Word-for-word repetition of the records below is needed, but only from the line holding "You are a GUI" through the final line, with pictures excluded.

--- START ---

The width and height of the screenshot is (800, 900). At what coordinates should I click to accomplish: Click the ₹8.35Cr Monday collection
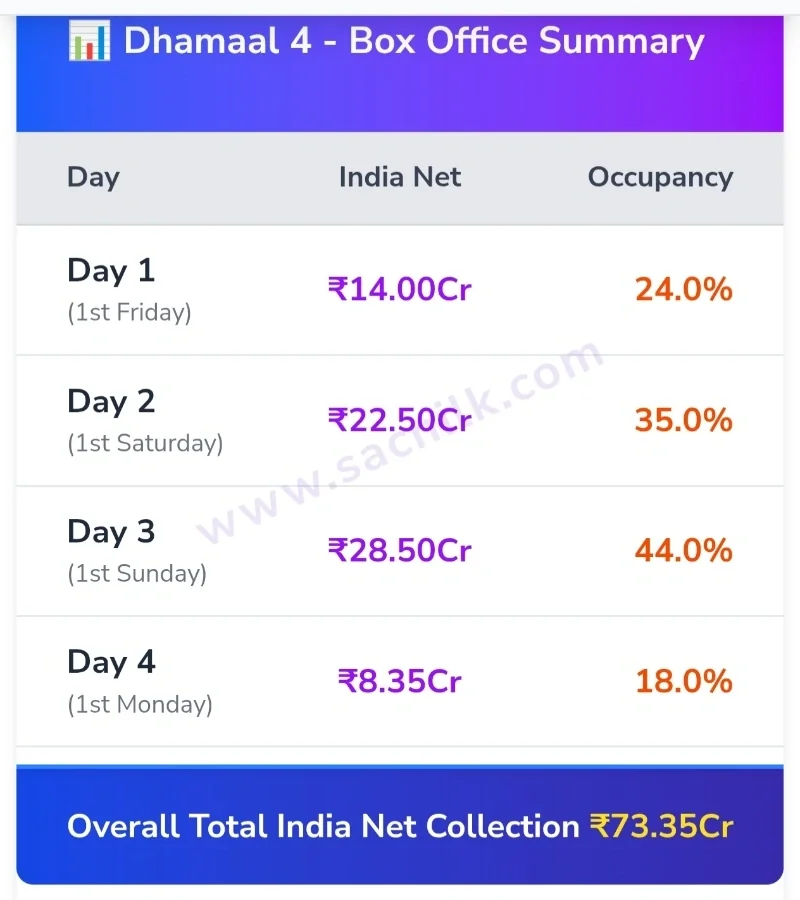[x=399, y=681]
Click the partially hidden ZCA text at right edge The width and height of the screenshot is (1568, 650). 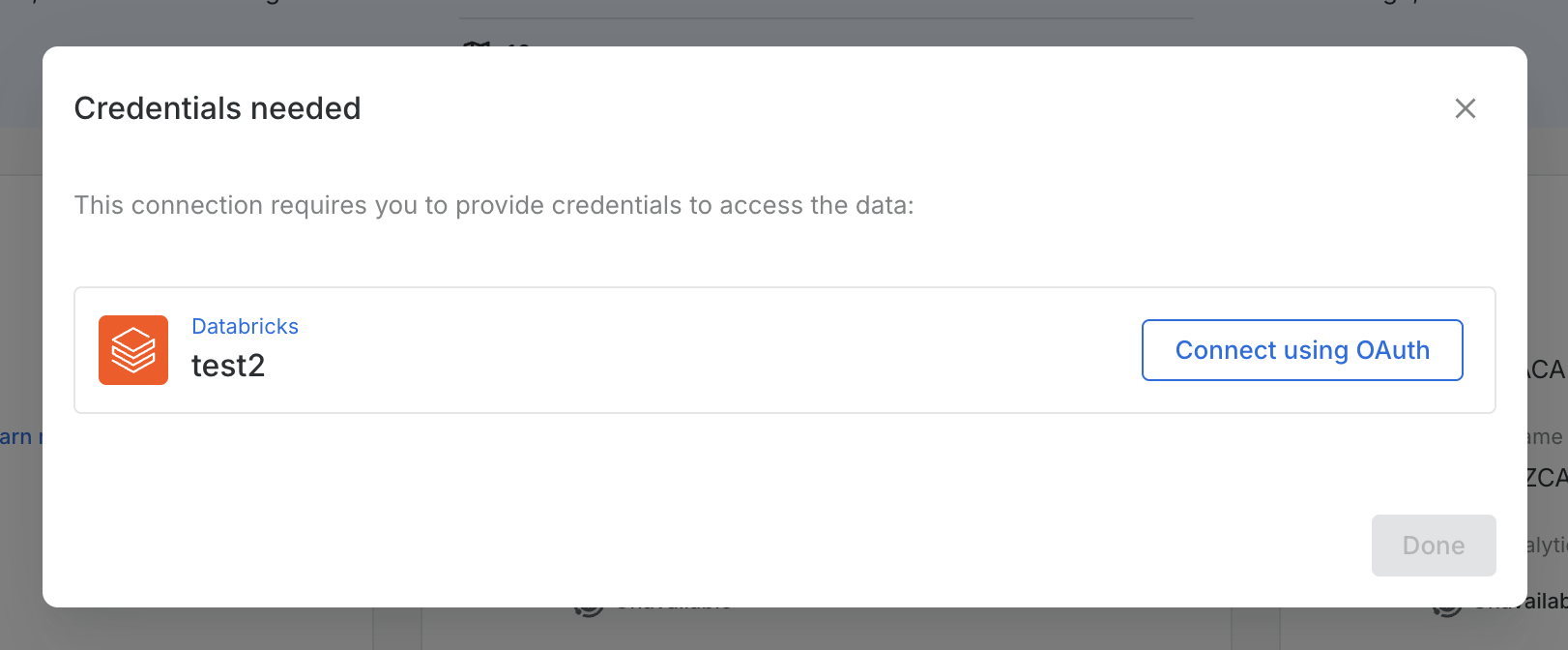(x=1547, y=478)
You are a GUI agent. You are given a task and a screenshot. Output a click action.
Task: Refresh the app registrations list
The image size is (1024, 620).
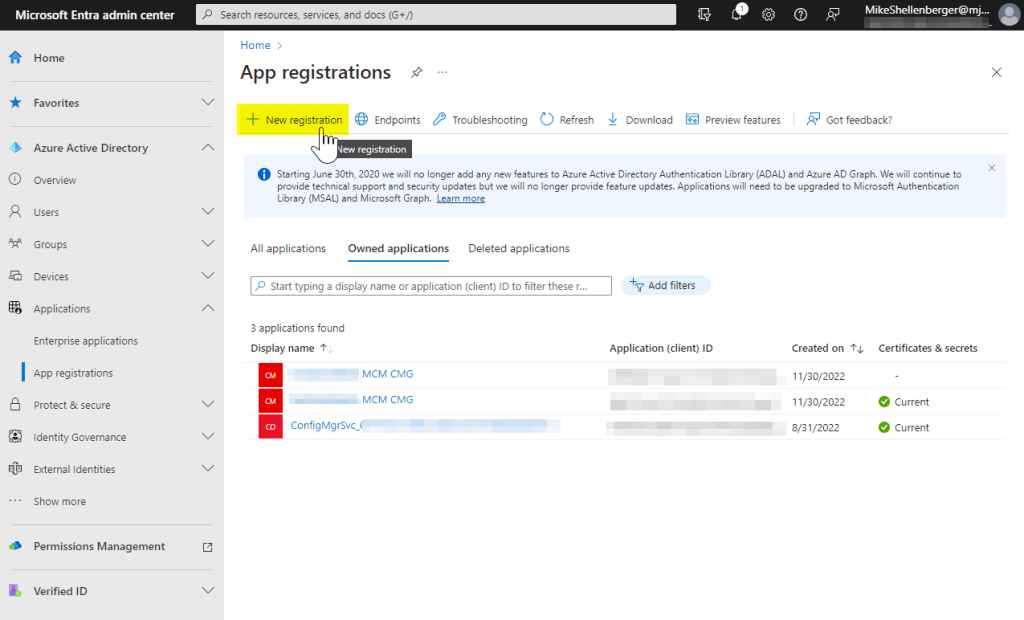[x=567, y=120]
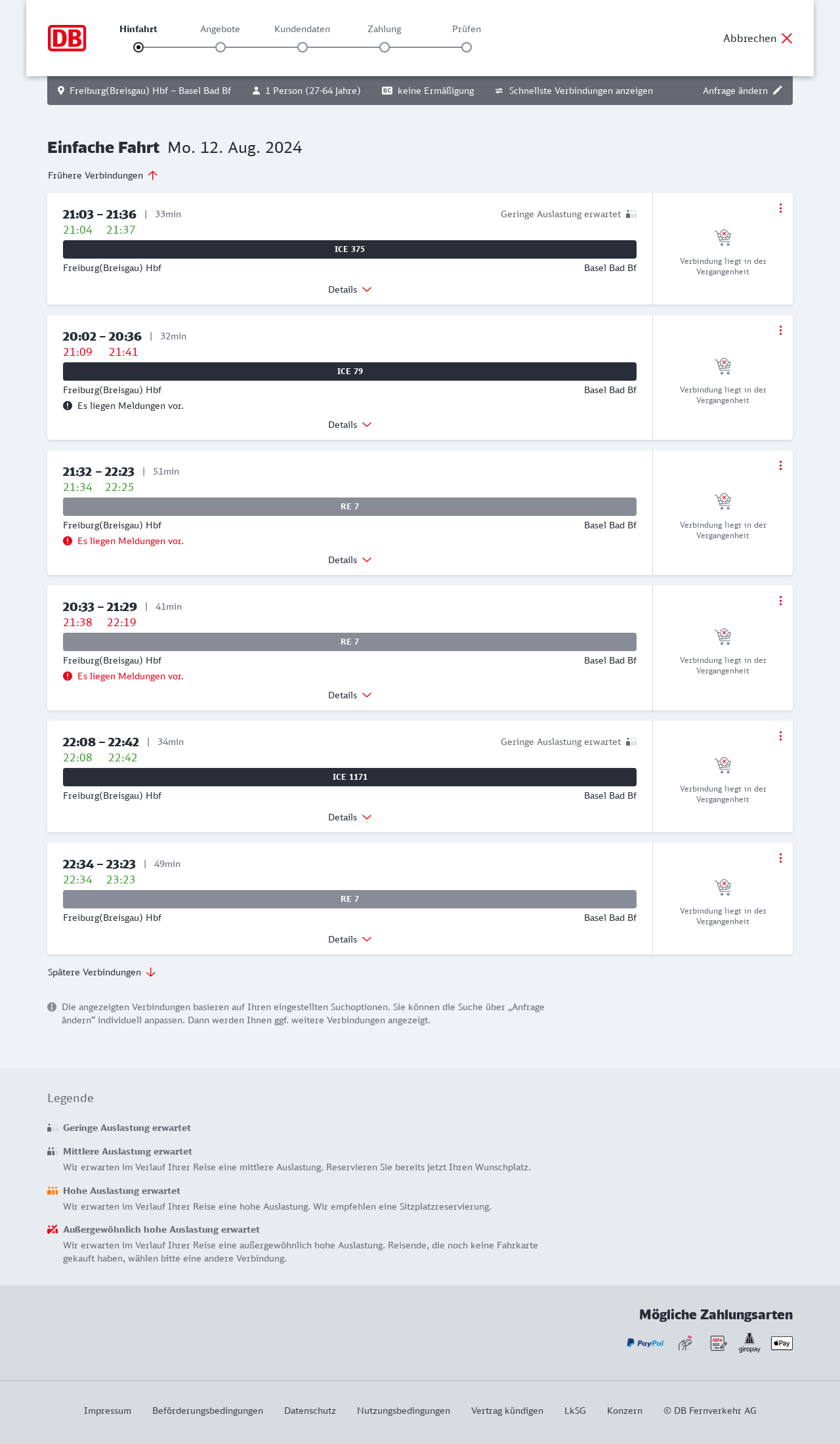Click unavailable cart icon for ICE 375
Screen dimensions: 840x1444
[723, 237]
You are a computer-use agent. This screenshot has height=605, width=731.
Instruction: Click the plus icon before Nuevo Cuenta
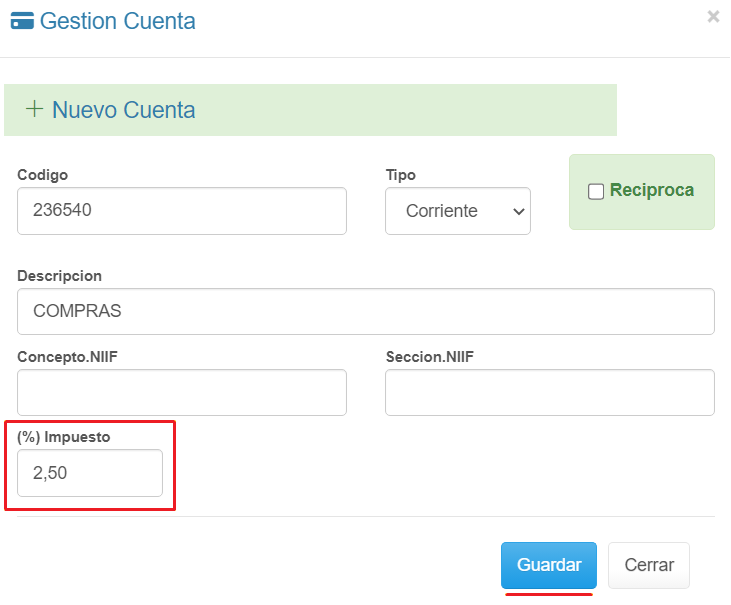click(35, 110)
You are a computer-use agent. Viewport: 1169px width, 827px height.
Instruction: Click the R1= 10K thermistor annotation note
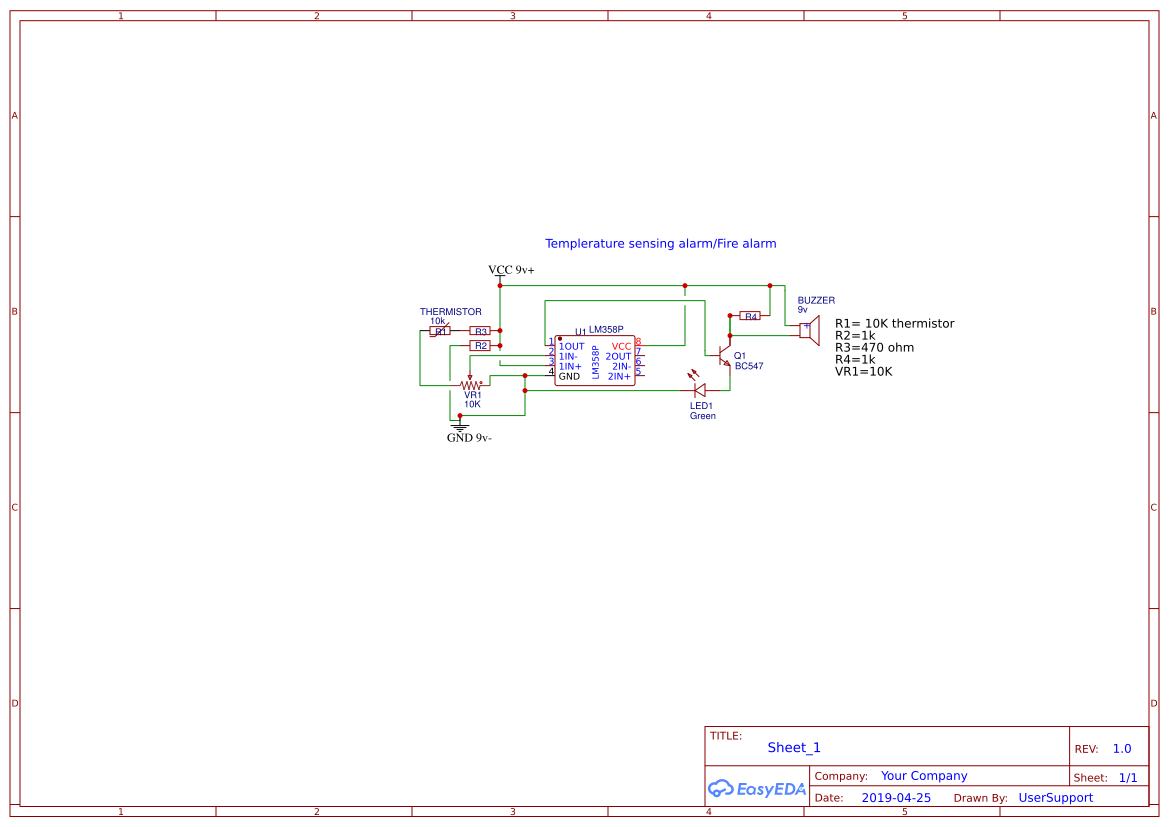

--- END ---

[TASK SOLUTION]:
You are a GUI agent. You are given a task and a screenshot. Output a click action.
Task: Refresh the app registrations list
The image size is (1024, 620).
[x=567, y=120]
Click unavailable cart icon for ICE 375
Screen dimensions: 840x1444
[723, 237]
You are a computer-use agent. This screenshot has height=605, width=731.
Instruction: Click the plus icon before Nuevo Cuenta
click(35, 110)
You are a computer-use agent. Viewport: 1169px width, 827px height.
Instruction: Click the R1= 10K thermistor annotation note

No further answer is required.